I was reading about teaching poetry over at Ron Silliman's BLOG, and a lot was talked about the process of writing and how changing, even slightly, certain things about your process could greatly affect the product produced. Something was mentioned about Robert Creeley saying that changing the means of producing your work can help relieve writer's block (if you write mainly from a computer, switch to a notebook.)

I almost exclusively write poems sitting at a computer--either at my office (my state poetry grant, as I like to call it at times) or cramped at my desk in the corner of my room, typing away poems on my laptop. Recently, however, I bought two (they came in a pair) moleskin pocket size notebooks to carry with me. I don't know if I did this because I actually wanted to try to write "en route," or rather, felt obligated as a writer to carry a notebook and pen around with me. Regardless, I now carry around a notebook. As of this morning, I have written on three pages. Two of those pages are a drunken poem I wrote at Duffy's one night sitting at the end of the bar (god, could have i been any more obvious?) that nothing will ever come of. The other page is a short poem that I could, eventually, do something with.

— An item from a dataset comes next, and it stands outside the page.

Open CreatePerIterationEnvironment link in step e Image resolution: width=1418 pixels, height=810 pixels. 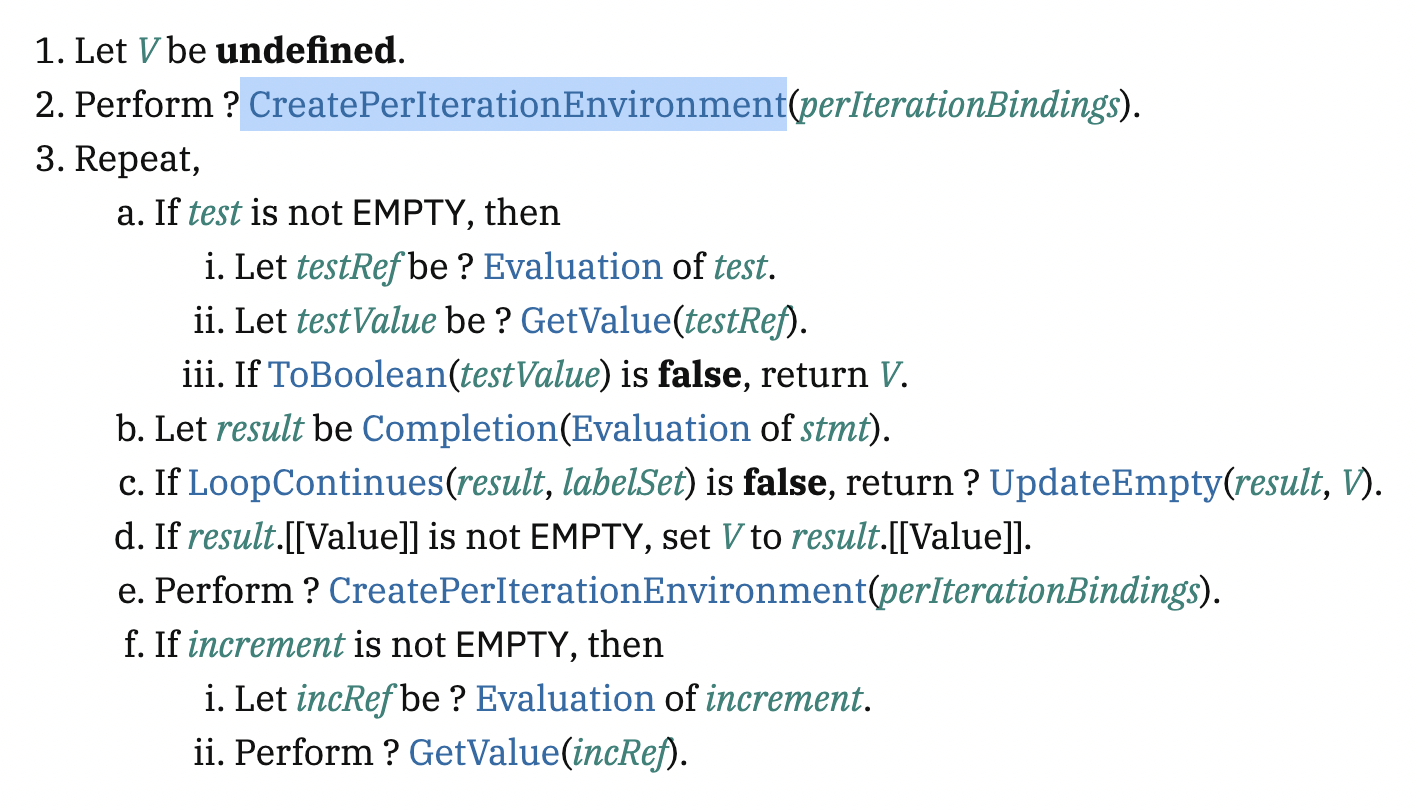tap(596, 591)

I think the computer itself has become some sort of reference, in and of itself, for my writing. It's the means of production and a lot of my writing, at least lately, calls attention to that process of production. I'm unfamiliar with creativity through a blank piece of paper. I realize that they are the SAME words, but the computer doesn't make them so permanent (although thinking about it, that kind of seems backwards.) On a computer my words are clean and legible; I can minimize the window to make them go away! Whereas on a piece of paper, they are usually messy and never stop staring up at me. There is a certain level of anxiety that goes along with writing, not to mention carrying the words around with you that you often times so desperately want to get away from. I think I am simply choosing the easy way out, the lesser anxious feeling. I do not want to continue this. I need to see what comes out of THAT anxiety.

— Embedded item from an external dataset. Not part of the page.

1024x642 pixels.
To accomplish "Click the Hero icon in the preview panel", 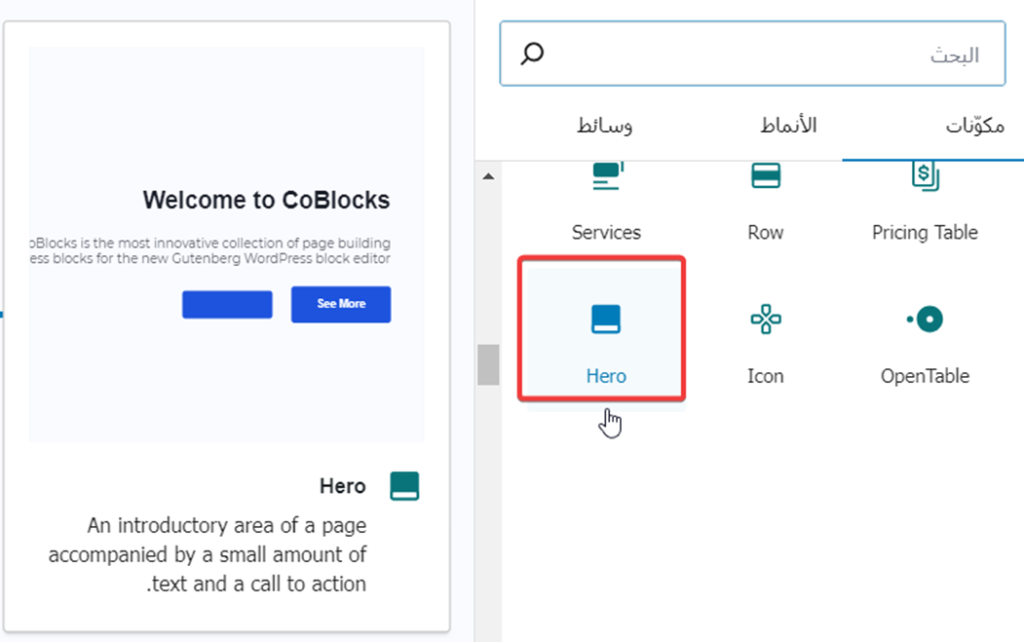I will pyautogui.click(x=404, y=487).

Tonight, I'm going to read William Blake and try to figure out why my eyes hurt when I move them.

2 comments:

justin ryan fyfe said...

Because it broods under it's hood like a perched falcon
Because it jumps like a skittish horse
and sometimes throws me
Because it is pokey when cold
Because plastic is a sad, strong material
that is charming to rodents
Because it is flighty
Because my mind flies into it through my fingers
Because it leaps forward and backward
is an endless sniffer and searcher,
Because its keys click like hail on a rock
& it winks when it goes out,
& puts word-heaps in hoards for me, dozens of pockets of
gold under boulders in streambeds, identical seedpods
strong on a vine, or it stores bins of bolts;
And I lose them and find them,
Because whole worlds of writing can be boldly layed out
and then highlighted, & vanished in a flash at
"delete" so it teaches
of impermanence and pain;
& because my computer and me are both brief
in this world, both foolish, and we have earthly fates,
Because I have let it move in with me
right inside the tent
And it goes with me out every morning
We fill up our baskets, get back home,
Feel rich, relax, I throw it a scrap and it hums.

sars said...

I experienced the exact same sensation you described in the last paragraph when playing with the old typewriter I got for xmas (the sudden and seemingly "unnatural" physical presence of the words).